Spike: As tech lead, I need elastic re-indexing to be automated #2870

ADPennington · 2024-03-01T14:44:31Z

Description:

As mentioned in #2820, python manage.py search_index --rebuild is needed to facilitate elastic re-indexing.

This is a manual step currently that was needed to yield expected results in QASP review for parsing/validation tickets like #2825. This will also be a manual step before releasing code to hhs:main and hhs:master.
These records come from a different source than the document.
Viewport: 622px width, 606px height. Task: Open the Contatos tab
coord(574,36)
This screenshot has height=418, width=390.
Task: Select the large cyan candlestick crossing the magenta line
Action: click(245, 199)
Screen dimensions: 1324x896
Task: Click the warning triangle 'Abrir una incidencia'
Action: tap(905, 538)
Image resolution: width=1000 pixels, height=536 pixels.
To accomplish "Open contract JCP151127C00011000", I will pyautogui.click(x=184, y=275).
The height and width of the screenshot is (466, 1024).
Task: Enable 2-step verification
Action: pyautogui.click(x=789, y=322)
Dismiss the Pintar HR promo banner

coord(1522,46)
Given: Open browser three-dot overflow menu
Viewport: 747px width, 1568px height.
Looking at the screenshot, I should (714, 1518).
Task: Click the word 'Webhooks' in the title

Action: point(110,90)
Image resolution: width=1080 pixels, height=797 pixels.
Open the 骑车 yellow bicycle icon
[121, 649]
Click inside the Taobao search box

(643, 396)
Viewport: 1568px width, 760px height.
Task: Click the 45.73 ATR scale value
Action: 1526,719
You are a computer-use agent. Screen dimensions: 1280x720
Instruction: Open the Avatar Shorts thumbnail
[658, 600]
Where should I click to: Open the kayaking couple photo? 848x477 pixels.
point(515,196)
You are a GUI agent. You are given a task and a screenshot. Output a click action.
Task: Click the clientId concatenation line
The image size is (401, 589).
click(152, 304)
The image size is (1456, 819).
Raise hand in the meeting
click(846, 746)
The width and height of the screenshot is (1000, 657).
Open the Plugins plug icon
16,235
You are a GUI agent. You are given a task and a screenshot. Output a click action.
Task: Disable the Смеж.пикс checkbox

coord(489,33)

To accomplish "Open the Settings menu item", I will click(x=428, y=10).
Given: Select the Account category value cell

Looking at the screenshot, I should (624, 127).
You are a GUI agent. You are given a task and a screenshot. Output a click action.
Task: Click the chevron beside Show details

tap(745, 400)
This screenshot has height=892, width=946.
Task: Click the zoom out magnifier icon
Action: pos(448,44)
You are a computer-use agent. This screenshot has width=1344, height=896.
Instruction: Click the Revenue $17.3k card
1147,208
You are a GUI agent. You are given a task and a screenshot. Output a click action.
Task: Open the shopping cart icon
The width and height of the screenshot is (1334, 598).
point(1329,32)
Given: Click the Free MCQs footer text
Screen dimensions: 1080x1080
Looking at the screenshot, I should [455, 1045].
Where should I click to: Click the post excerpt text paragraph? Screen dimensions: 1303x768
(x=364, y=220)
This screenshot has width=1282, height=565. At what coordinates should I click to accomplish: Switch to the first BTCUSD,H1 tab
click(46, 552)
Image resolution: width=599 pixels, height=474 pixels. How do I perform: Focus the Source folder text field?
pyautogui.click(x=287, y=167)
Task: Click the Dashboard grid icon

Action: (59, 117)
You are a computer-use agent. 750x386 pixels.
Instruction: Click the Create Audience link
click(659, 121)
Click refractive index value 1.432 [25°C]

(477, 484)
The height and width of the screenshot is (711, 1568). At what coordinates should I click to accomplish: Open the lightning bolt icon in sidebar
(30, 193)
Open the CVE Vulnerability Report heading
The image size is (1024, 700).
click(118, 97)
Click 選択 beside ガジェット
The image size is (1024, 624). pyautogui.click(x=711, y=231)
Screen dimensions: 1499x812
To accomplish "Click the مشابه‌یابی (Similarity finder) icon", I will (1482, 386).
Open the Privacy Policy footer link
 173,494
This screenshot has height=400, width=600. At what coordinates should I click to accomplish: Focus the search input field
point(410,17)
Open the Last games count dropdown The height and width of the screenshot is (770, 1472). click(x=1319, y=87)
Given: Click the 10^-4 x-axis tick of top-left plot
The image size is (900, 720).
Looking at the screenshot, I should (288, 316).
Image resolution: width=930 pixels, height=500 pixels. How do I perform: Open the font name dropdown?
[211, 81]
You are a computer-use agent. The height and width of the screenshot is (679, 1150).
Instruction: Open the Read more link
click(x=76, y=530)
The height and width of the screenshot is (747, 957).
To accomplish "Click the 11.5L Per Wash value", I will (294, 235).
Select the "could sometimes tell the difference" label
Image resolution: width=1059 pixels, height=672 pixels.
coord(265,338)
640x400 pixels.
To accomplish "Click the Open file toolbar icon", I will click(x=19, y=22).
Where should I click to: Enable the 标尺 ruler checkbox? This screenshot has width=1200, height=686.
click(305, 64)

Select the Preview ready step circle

This is a step that would be better to automate.

Acceptance Criteria:
Create a list of functional outcomes that must be achieved to complete this issue

elasticsearch indexes are rebuilt/refreshed when new model changes are available.
Testing Checklist has been run and all tests pass
README is updated, if necessary

Tasks:
Create a list of granular, specific work items that must be completed to deliver the desired outcomes of this issue

Run python manage.py search_index --rebuild with the --parallel flag over the weekend to gauge
- how long the task will actually take in prod with the larger elasticsearch instance
- if the --parallel flag makes a difference
- if data can be added while indexing is happening
Adjust BulkIndexError exception handling - should not roll-back un-indexed records, but instead write them to postgres and ignore the indexing step
cron/beat task to reindex the entire database periodically
Mitigation plan - how can we get as close to zero downtime as possible?
Run Testing Checklist and confirm all tests pass

Notes:
Possible approaches

similar to apply-remote-migrations - rebuild search indexes after backend deployment (via ssh or cf run-task)
have a celery beat/cron job to periodically reindex
- caveat: need to change our handling of BulkIndexException to not roll back un-indexed records
- or - reindex post bulk_create (after parsing completion for each file)
write a custom indexing routine using bulk requests (per "Tune for indexing speed", linked below)
- django-elasticsearch-dsl seems to use the _bulk endpoint when making requests, we may need to further
  investigate how the library works and/or introduce some customization to tune it to our needs
- alternatively, use elastic's reindex api to reindex previously indexed data without deleting/recreating (as done by django-elasticsearch-dsl), then try to bulk index any un-indexed data
increase the resources available to the elastic cluster (per "Tune for indexing speed", linked below)
- currently es-dev in dev/staging and es-medium in prod
utilize the --parallel option in python manage.py search_index --rebuild - https://django-elasticsearch-dsl.readthedocs.io/en/latest/management.html
utilize the --use-alias option in python manage.py search_index --rebuild

Supporting Documentation:
Please include any relevant log snippets/files/screen shots

Elastic - Tune for indexing speed
Doc 2

Open Questions:
Please include any questions or decisions that must be made before beginning work or to confidently call this issue complete

Open Question 1
Open Question 2

The text was updated successfully, but these errors were encountered:

ADPennington · 2024-03-07T15:28:10Z

@jtimpe below are the metrics after releasing sprint 93 to staging yesterday:

Number of data files: 394
Number of db records: ~872K
- SSP T1: N=362
- SSP T2: N=432
- SSP T3: N=785
- SSP T4: N=2206
- SSP T5: N=6739
- SSP T6: N=12
- SSP T7: N=45
- TANF T1: N=214226
- TANF T2: N=238098
- TANF T3: N=403698
- TANF T4: N=895
- TANF T5: N=2423
- TANF T6: N=57
- TANF T7: N=48
- Tribal TANF T1: N= 360
- Tribal TANF T2: N= 549
- Tribal TANF T3: N= 810
- Tribal TANF T4: N= 116
- Tribal TANF T5: N= 355
- Tribal TANF T6: N= 18
- Tribal TANF T7: N= 1
Number of minutes it took to run this: 35 minutes ⚠️

Update: there are 6.6 million records in prod as of today.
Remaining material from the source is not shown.